## begin
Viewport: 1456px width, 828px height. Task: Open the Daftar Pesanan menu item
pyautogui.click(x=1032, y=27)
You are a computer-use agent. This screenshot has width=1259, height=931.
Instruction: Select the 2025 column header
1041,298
## end
Write out all of the lines above again, requests included, and shift every coordinate in the answers by -129. Leave the numbers in the requests unchanged.

--- Solution for this task ---
Viewport: 1456px width, 828px height. Task: Open the Daftar Pesanan menu item
pyautogui.click(x=903, y=-102)
You are a computer-use agent. This screenshot has width=1259, height=931.
Instruction: Select the 2025 column header
912,169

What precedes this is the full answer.